Here, we have to the same with our books as their order has to remain intact. If it was necessary for them to be side by side, then we’d have to make a unit of those 4 books and hence those 4 books will be considered as 1 single book.
Now, we know that ‘n’ different objects out of which ‘r’ are identical, can be arranged in the following ways:
$\dfrac{n!}{r!}$
Here, we have 20 different books out of which we have considered 4 books to be identical.
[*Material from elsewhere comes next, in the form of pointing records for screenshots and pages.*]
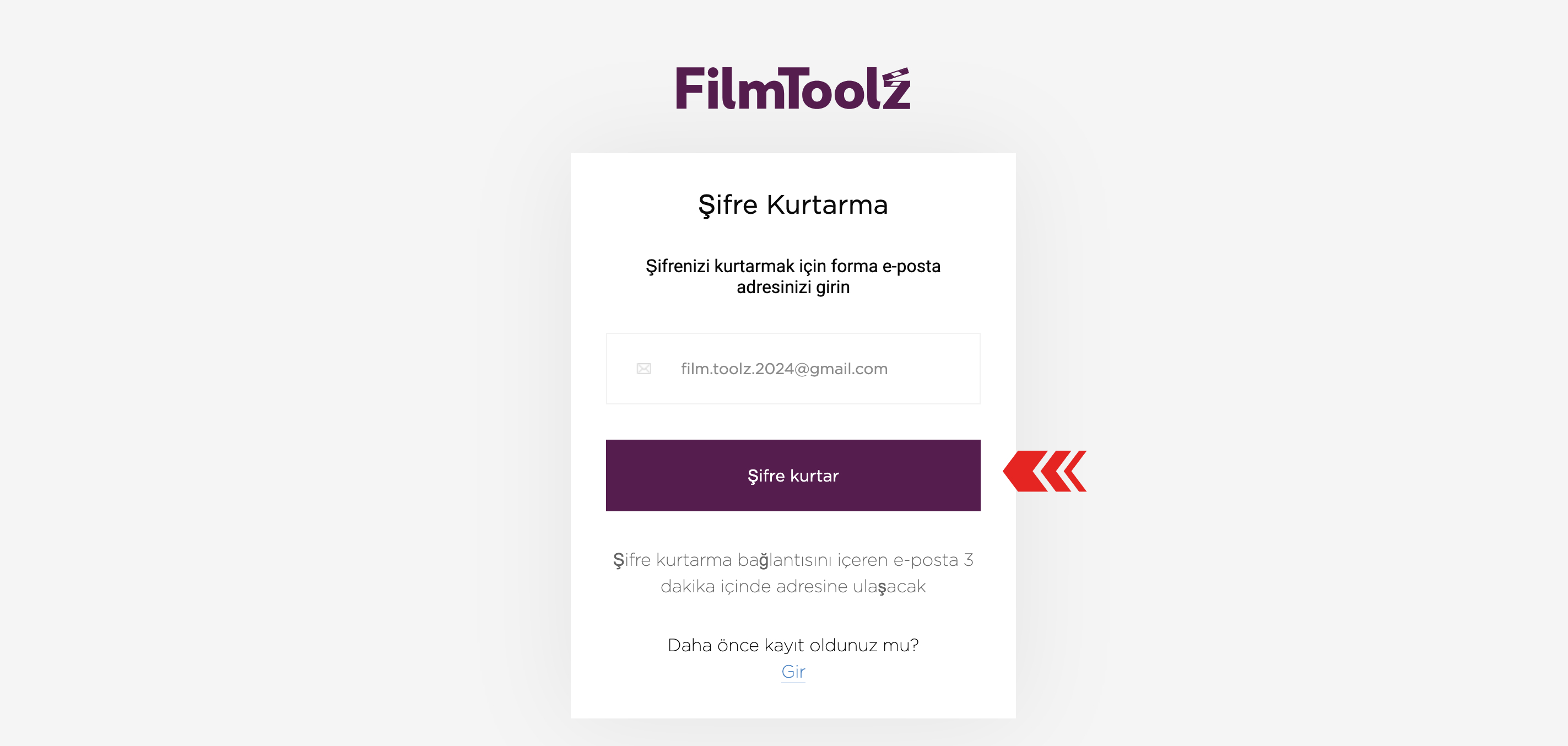Click the word 'Kurtarma' in the heading

[x=827, y=204]
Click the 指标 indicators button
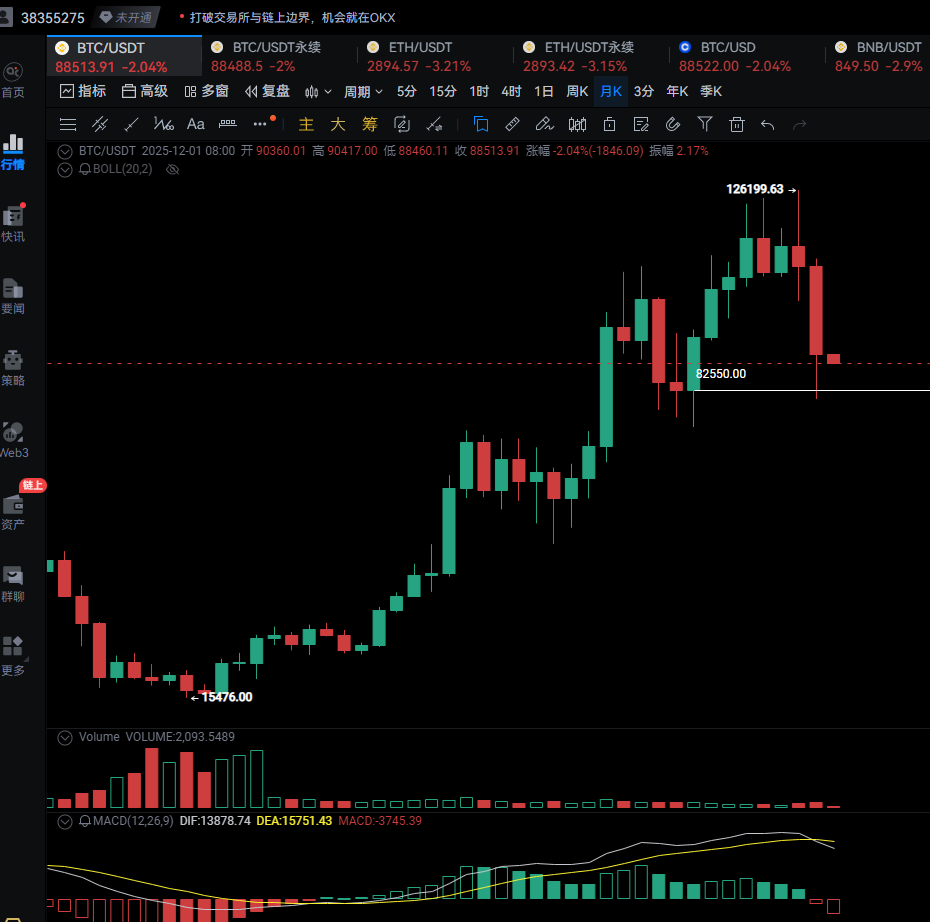 point(83,91)
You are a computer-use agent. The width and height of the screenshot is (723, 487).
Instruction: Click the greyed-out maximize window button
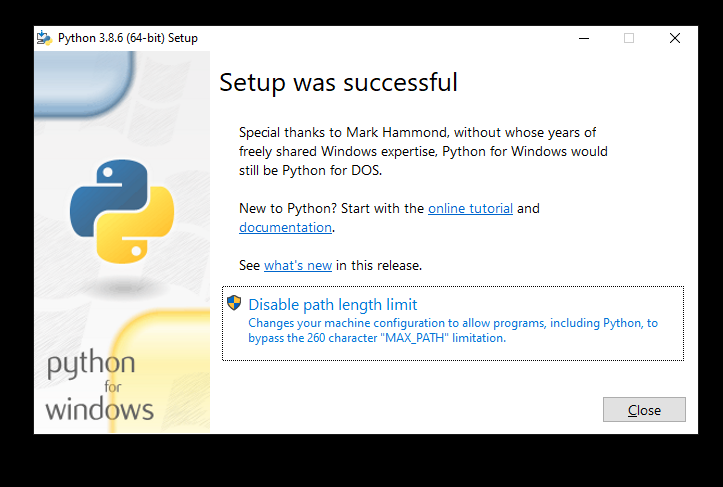(x=629, y=38)
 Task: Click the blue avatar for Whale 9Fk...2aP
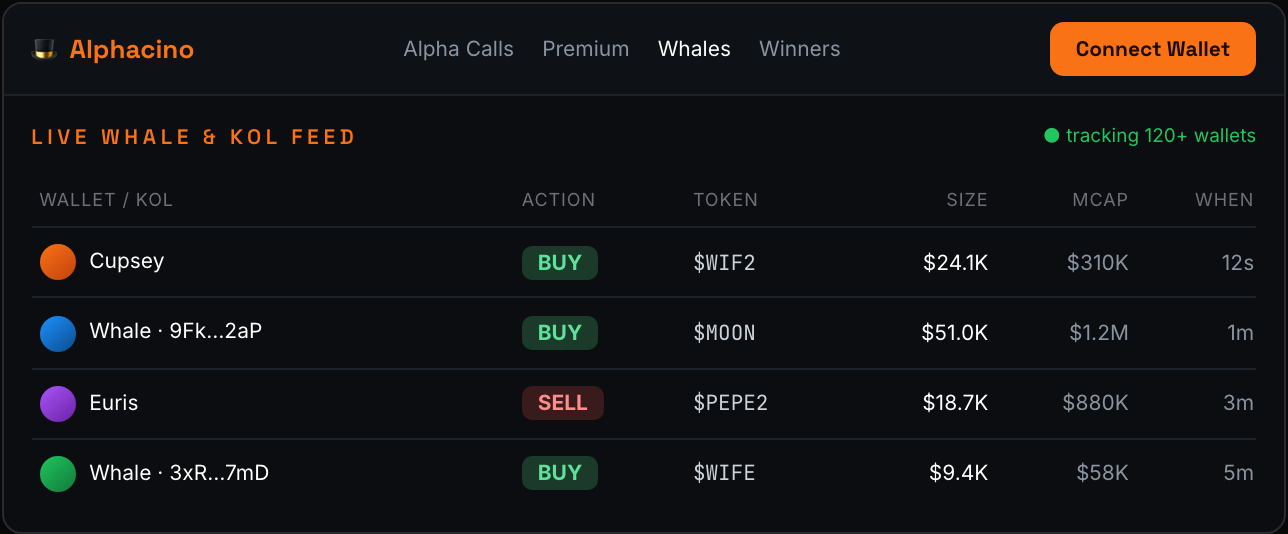pos(58,333)
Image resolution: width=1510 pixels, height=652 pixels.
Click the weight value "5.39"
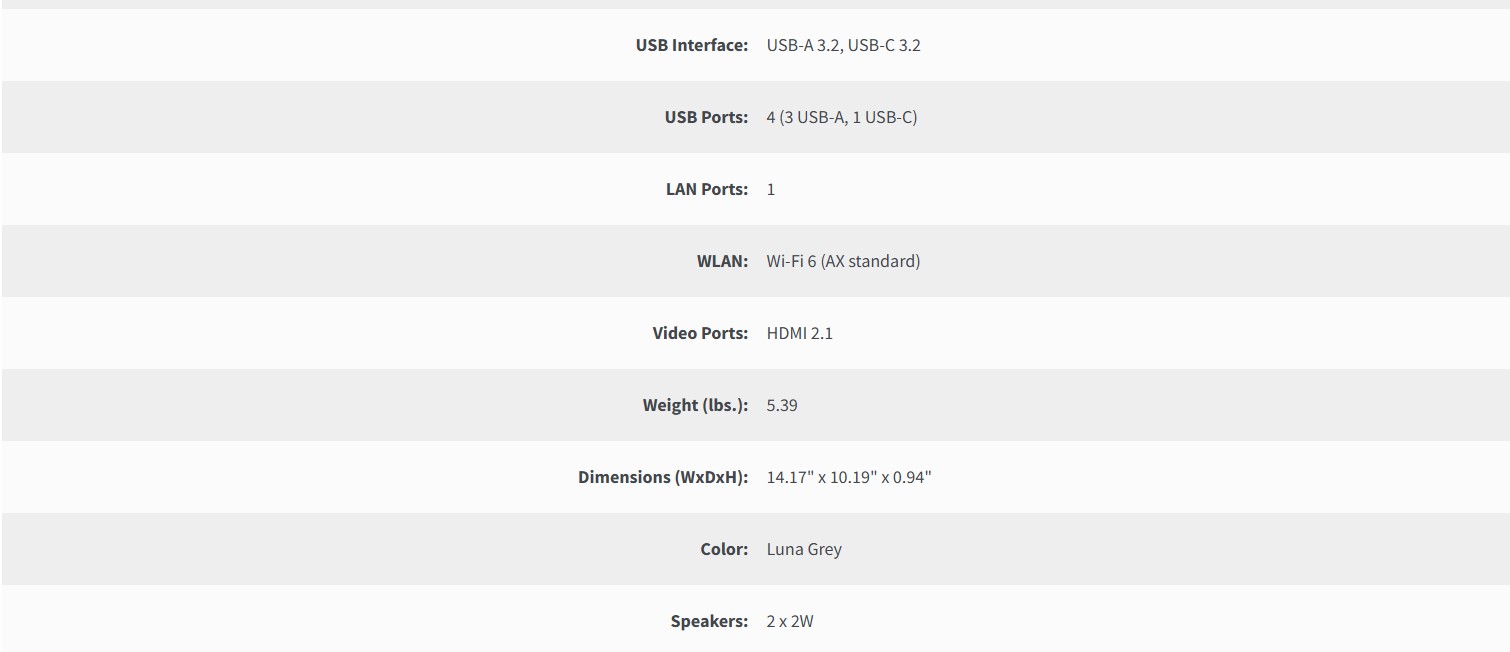pos(782,405)
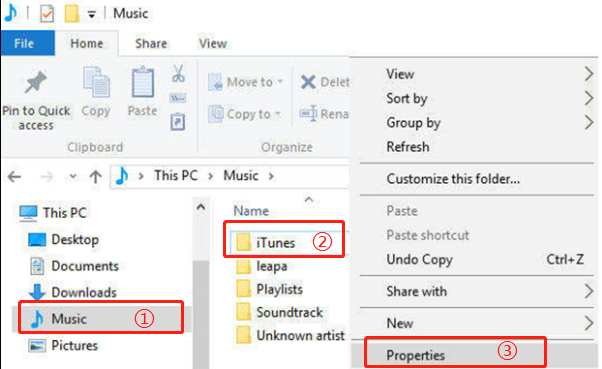The width and height of the screenshot is (602, 369).
Task: Click the navigation pane scroll up arrow
Action: 200,208
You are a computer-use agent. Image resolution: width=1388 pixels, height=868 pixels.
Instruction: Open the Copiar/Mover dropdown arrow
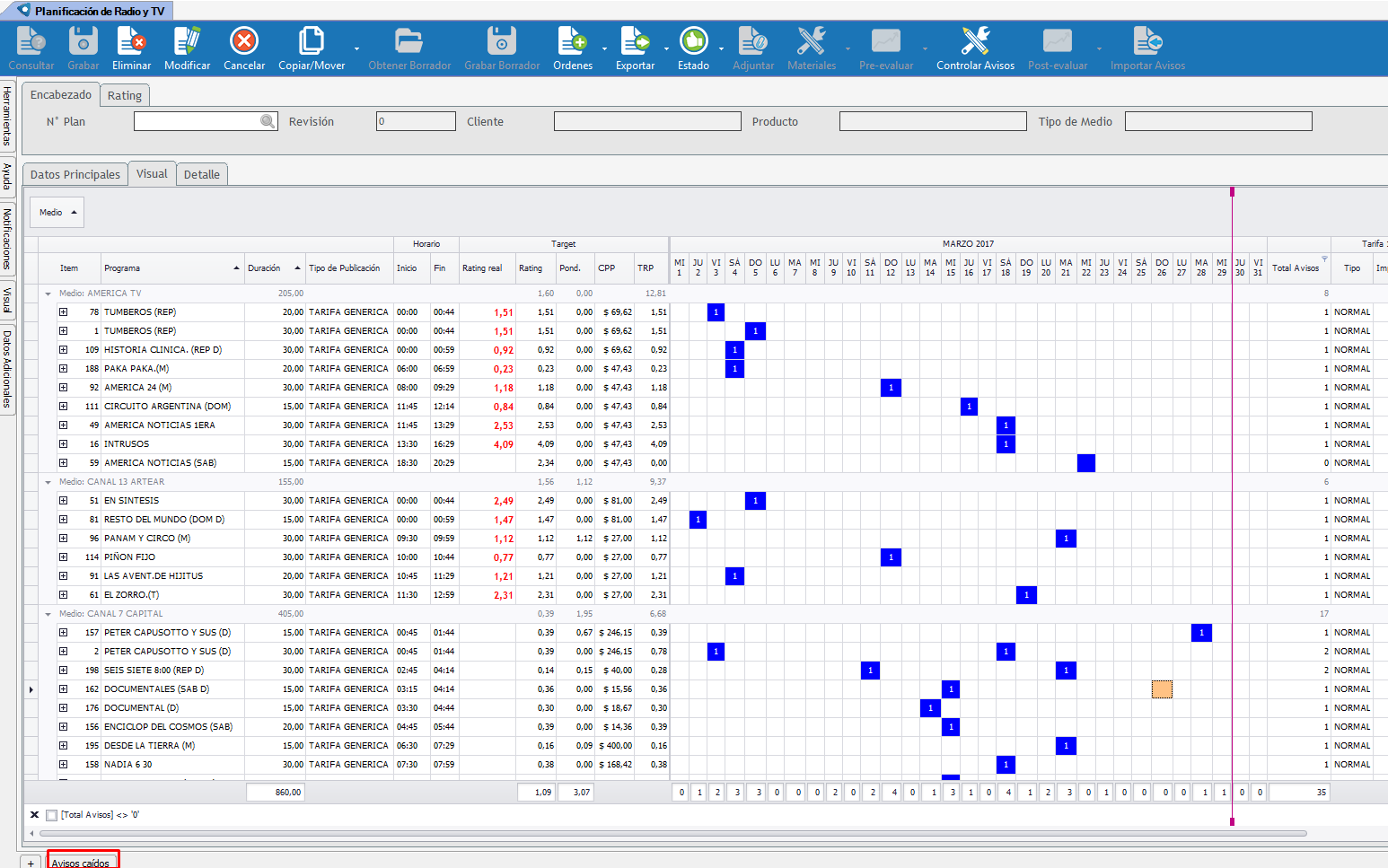click(x=357, y=48)
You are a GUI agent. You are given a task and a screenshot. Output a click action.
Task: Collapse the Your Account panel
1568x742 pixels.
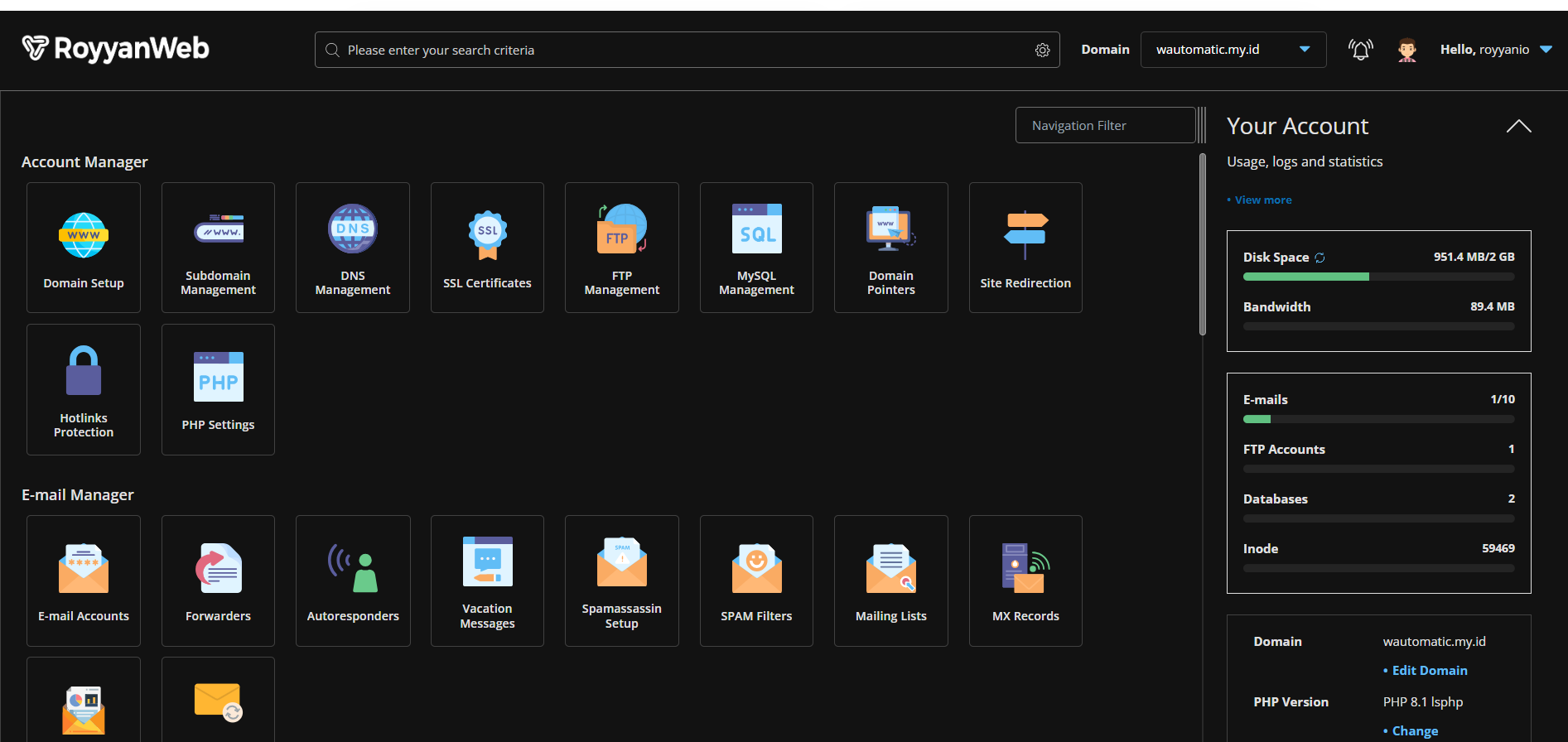coord(1518,126)
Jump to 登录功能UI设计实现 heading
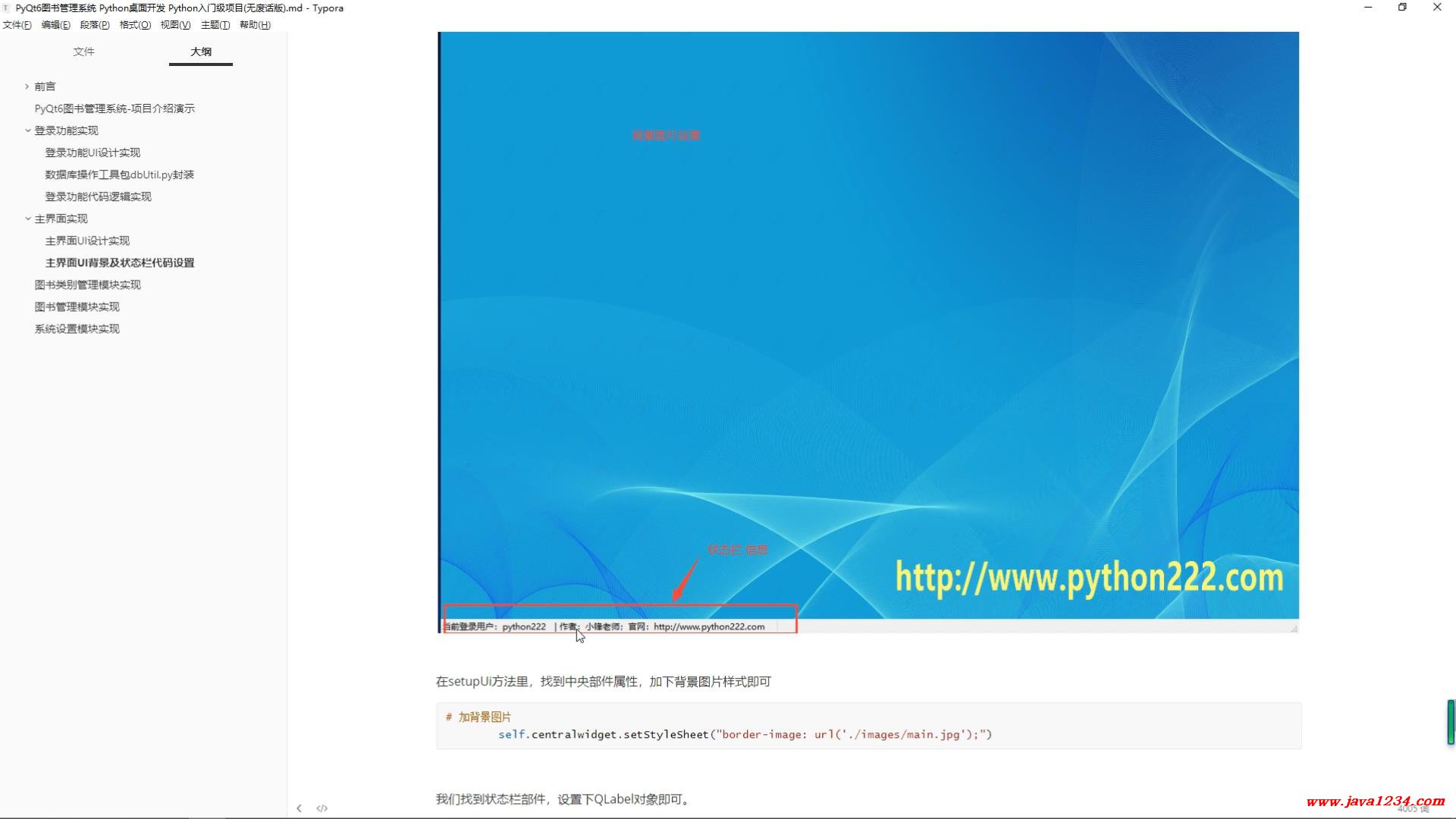The image size is (1456, 819). (93, 152)
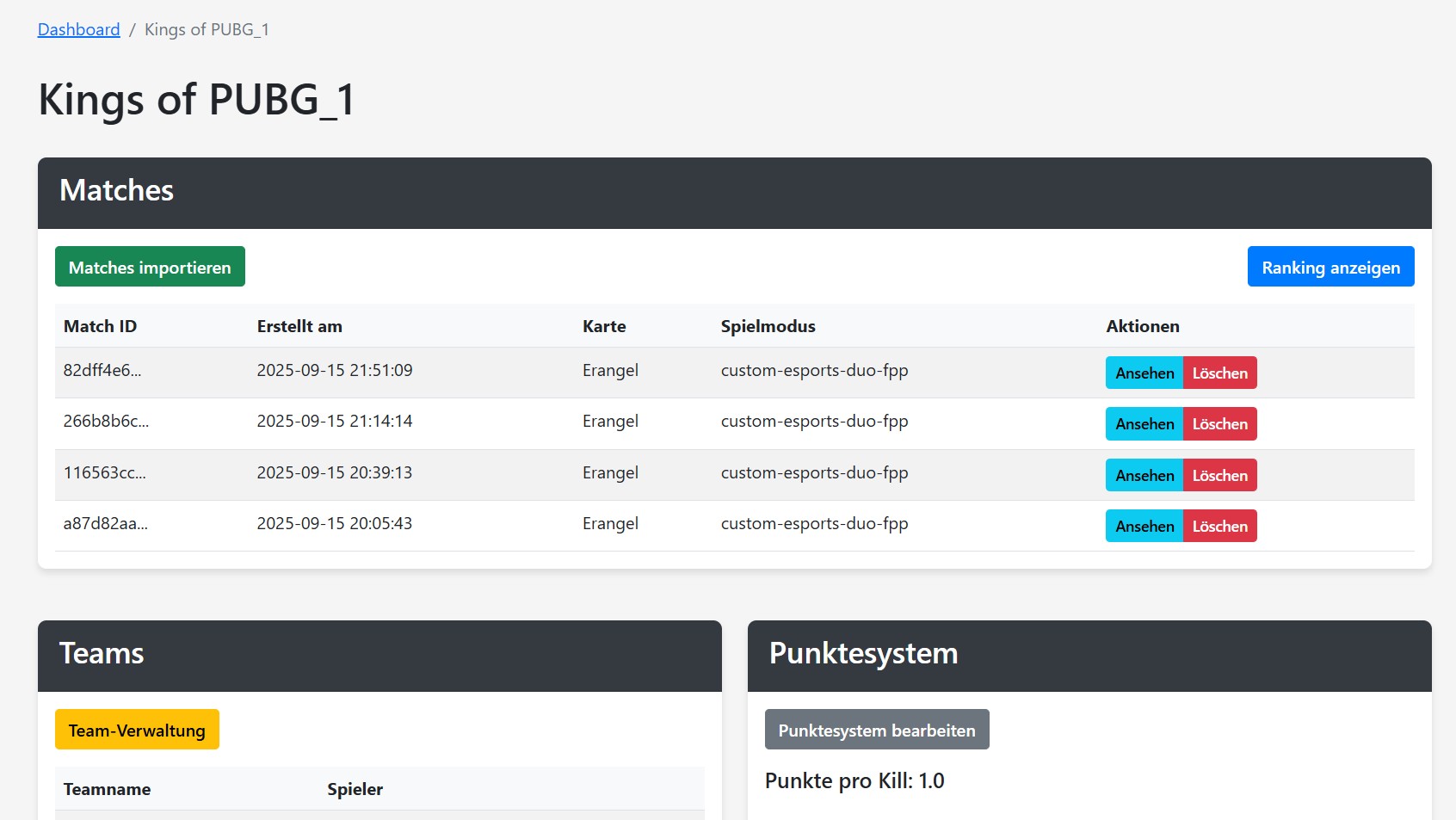
Task: Hit Löschen for match 116563cc
Action: pyautogui.click(x=1219, y=475)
Hence, here we can say that:
$\begin{align}
  & n=20 \\
 & r=4 \\
\end{align}$
Thus, the number of ways in which these 20 books can be arranged such that these 4 books remain in the same order is given by:
$\begin{align}
  & \dfrac{n!}{r!} \\
 & \Rightarrow \dfrac{20!}{4!} \\
\end{align}$
Thus, the number of favorable outcomes is equal to $\dfrac{20!}{4!}$
Now, we have both, number of favorable outcomes and the number of total outcomes.
We know that probability of any event is given by:
$\text{Probability=}\dfrac{\text{number of favorable outcomes}}{\text{total number of outcomes}}$
Hence, the probability of the required event is given as:
$\text{Probability=}\dfrac{\dfrac{20!}{4!}}{20!}$
Solving this we get:
$\begin{align}
  & \text{Probability=}\dfrac{\dfrac{20!}{4!}}{20!} \\
 & \Rightarrow \text{Probability=}\dfrac{20!}{4!20!} \\
 & \Rightarrow \text{Probability=}\dfrac{1}{4!} \\
\end{align}$
Now, we know that 4! Is given by:
$\begin{align}
  & 4!=4\times 3\times 2\times 1 \\
 & \Rightarrow 4!=24 \\
\end{align}$
Thus, we get the required probability as:
$\begin{align}
  & \text{Probability=}\dfrac{1}{4!} \\
 & \Rightarrow \text{Probability}=\dfrac{1}{24} \\
\end{align}$
Hence, the required probability is $\dfrac{1}{24}$
Thus, option (C) is the correct option.

Note:
Don’t solve the factorials separately as they are factorials of large numbers and hence will take up a very good amount of time to be solved. Even then, there is no guarantee that the value of the factorial will be correct. When factorials of big numbers come into play, we should keep them in the same form and solve only when all the factorials are put into the required formula. Many values will be canceled out when that will happen and hence make the solution easy and less prone to mistakes.